» **Stored data entries**:

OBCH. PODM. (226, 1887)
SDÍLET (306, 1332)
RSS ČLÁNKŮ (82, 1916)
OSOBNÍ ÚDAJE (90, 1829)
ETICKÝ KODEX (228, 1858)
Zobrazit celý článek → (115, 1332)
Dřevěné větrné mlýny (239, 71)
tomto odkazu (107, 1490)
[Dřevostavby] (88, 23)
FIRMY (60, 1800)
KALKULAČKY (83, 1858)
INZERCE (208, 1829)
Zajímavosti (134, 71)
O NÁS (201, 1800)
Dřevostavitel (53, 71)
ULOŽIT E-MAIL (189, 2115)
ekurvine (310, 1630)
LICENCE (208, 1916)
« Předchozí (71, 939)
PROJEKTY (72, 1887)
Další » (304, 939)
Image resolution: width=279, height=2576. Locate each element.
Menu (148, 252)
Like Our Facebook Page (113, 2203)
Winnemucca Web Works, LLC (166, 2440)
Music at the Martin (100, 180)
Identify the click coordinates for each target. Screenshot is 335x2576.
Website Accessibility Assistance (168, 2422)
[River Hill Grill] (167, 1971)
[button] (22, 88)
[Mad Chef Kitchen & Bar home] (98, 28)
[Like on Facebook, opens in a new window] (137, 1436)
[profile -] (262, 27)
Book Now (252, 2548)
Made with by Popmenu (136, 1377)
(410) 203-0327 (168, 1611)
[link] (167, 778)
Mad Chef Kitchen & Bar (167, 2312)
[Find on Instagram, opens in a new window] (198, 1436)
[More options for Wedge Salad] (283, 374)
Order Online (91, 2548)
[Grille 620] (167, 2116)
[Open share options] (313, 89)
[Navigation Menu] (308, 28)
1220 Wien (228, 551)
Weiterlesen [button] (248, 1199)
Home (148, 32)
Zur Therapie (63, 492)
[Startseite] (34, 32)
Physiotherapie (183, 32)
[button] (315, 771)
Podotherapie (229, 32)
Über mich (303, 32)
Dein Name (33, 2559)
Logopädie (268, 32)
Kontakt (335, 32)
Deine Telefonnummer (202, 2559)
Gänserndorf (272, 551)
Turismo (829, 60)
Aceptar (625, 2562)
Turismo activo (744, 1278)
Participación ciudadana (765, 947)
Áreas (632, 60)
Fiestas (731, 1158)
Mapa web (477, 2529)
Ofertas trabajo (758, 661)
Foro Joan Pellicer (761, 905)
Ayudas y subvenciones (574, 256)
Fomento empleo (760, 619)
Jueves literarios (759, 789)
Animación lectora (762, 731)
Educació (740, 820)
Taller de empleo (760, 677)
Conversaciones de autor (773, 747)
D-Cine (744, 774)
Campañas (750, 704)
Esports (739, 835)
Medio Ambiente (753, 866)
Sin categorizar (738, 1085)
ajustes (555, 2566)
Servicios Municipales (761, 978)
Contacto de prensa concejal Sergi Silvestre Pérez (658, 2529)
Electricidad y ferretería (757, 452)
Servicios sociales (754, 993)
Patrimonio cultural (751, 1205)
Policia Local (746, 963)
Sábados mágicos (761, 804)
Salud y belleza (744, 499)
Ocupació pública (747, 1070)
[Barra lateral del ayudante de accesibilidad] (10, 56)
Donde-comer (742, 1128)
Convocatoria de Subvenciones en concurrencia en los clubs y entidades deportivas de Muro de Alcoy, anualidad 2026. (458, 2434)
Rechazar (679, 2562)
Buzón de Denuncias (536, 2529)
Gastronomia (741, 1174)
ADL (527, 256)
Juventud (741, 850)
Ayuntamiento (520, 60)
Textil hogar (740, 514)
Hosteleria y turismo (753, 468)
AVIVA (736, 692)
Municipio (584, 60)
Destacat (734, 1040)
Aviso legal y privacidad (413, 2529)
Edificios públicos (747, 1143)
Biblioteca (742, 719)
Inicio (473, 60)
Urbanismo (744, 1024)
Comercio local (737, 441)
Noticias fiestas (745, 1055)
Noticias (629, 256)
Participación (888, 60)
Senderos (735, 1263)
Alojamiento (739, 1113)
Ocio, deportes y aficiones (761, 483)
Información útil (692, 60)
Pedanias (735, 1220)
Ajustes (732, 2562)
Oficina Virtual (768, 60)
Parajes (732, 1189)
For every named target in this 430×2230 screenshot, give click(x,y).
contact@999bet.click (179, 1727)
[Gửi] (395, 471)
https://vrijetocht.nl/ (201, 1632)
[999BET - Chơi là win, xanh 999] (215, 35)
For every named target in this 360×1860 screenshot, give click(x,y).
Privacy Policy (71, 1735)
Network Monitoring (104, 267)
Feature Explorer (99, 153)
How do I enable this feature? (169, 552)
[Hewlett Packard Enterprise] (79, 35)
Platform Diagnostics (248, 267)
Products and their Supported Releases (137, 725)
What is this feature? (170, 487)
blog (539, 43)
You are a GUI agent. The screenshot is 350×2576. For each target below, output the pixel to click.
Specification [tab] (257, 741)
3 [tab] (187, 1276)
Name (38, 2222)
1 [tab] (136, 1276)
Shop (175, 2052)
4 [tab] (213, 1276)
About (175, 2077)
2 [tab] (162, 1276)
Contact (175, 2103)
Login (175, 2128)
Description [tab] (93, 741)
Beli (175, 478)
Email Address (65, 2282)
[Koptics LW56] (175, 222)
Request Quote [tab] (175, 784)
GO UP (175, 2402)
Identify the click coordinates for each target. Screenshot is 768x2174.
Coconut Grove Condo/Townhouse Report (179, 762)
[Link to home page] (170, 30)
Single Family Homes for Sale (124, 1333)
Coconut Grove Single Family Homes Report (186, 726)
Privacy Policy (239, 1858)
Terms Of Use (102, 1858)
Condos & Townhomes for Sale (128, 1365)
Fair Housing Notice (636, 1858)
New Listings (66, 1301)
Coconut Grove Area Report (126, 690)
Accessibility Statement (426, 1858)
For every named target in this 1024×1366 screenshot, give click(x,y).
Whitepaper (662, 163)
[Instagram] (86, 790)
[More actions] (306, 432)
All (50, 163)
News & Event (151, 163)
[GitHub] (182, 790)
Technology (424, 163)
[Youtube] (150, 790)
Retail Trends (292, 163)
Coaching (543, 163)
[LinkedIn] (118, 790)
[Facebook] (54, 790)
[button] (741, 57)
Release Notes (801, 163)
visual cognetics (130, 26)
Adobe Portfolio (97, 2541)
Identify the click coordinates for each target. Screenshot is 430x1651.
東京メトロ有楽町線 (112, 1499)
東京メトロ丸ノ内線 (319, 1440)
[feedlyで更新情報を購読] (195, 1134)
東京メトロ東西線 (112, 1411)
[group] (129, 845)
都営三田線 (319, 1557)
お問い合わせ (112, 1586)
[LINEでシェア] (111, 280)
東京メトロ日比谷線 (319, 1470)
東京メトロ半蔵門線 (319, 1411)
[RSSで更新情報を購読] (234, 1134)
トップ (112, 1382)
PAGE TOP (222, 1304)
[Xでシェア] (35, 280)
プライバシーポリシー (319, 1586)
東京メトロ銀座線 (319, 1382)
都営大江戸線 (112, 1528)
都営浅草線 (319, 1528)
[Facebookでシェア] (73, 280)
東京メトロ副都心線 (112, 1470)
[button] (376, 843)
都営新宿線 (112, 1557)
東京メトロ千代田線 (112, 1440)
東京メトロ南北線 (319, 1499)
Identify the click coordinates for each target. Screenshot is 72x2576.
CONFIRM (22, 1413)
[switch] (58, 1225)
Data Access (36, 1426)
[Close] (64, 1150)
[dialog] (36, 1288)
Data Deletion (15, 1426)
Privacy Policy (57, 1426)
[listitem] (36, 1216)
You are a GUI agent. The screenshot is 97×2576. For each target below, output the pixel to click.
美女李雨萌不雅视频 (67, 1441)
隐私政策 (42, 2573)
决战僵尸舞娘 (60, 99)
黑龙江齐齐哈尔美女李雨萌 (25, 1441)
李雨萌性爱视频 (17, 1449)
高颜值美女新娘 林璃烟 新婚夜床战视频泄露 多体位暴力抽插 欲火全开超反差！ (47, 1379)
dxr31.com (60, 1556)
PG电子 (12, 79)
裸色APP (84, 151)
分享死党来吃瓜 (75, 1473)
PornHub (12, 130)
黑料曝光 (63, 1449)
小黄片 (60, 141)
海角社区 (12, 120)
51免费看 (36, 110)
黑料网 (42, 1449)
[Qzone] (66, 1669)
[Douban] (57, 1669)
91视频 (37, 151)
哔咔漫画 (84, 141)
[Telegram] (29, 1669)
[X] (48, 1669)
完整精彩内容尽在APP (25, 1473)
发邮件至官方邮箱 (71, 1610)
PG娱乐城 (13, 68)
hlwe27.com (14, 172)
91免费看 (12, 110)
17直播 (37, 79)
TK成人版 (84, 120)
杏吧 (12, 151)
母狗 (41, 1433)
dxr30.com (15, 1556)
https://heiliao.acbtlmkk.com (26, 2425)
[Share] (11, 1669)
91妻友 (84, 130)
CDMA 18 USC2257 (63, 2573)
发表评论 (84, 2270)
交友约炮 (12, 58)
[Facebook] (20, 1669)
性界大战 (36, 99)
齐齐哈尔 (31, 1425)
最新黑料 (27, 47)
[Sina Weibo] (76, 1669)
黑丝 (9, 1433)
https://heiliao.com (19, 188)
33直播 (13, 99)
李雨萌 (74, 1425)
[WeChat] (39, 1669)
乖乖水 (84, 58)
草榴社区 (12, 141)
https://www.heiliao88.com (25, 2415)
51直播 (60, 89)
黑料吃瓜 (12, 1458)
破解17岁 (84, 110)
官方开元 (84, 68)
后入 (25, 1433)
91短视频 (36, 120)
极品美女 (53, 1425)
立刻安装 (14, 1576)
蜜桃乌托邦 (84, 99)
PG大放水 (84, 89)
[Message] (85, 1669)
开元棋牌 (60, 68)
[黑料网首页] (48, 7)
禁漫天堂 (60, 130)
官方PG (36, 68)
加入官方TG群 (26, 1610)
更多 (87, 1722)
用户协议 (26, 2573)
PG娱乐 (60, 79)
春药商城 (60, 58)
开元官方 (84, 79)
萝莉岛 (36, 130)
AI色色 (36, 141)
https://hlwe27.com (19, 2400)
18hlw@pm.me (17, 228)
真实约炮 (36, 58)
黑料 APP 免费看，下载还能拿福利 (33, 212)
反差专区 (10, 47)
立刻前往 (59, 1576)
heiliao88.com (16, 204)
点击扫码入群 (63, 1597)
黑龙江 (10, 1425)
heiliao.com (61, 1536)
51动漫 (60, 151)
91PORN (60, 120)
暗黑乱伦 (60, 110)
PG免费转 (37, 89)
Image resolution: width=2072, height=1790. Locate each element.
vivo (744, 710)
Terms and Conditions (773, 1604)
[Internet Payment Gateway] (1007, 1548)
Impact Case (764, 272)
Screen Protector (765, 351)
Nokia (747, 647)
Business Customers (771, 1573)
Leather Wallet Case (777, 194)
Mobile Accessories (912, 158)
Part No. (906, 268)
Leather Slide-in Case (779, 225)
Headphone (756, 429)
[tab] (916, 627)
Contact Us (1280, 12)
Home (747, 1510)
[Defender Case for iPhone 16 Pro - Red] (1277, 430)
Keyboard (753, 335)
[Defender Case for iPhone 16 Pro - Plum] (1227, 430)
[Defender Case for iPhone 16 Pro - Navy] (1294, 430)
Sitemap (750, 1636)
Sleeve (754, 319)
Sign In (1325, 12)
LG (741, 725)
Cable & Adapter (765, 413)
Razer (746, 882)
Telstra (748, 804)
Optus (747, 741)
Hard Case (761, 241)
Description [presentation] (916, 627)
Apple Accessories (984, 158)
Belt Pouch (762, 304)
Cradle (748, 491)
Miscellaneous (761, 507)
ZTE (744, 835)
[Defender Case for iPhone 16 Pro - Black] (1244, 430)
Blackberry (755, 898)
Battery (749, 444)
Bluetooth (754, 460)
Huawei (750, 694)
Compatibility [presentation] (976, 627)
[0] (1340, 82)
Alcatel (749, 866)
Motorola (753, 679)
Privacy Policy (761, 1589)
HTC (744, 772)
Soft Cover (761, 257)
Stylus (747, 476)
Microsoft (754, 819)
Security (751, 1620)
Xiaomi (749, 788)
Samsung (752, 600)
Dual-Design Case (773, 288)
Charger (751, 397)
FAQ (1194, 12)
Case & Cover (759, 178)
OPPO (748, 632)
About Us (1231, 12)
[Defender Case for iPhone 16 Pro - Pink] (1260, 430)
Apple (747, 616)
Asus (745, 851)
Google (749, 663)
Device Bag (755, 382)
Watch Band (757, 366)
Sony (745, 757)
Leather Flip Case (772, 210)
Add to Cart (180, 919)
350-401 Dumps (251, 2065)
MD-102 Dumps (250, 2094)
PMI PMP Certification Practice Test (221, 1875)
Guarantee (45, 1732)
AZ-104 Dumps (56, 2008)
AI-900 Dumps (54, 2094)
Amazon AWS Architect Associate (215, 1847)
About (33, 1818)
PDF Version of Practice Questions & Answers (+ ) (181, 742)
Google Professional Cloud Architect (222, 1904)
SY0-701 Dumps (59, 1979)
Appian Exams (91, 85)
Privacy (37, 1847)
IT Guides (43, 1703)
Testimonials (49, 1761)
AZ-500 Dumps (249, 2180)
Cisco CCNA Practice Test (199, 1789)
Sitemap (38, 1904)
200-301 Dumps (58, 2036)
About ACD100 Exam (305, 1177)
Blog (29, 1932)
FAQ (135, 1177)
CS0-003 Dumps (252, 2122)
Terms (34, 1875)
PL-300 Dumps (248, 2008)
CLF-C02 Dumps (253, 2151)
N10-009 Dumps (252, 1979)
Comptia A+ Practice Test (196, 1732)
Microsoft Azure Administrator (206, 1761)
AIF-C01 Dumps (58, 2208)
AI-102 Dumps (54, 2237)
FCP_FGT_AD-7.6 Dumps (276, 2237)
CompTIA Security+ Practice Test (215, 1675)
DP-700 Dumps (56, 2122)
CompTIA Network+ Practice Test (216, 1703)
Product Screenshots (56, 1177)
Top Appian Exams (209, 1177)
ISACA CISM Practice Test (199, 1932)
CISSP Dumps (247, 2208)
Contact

» **Assignment**:
Retype the portion of the data above that starts on the line with "暗黑乱伦 (60, 110)" and finishes on the line with "Business Customers (771, 1573)", including both of those lines.

» **Expected output**:
暗黑乱伦 (60, 110)
PG免费转 (37, 89)
Image resolution: width=2072, height=1790. Locate each element.
vivo (744, 710)
Terms and Conditions (773, 1604)
[Internet Payment Gateway] (1007, 1548)
Impact Case (764, 272)
Screen Protector (765, 351)
Nokia (747, 647)
Business Customers (771, 1573)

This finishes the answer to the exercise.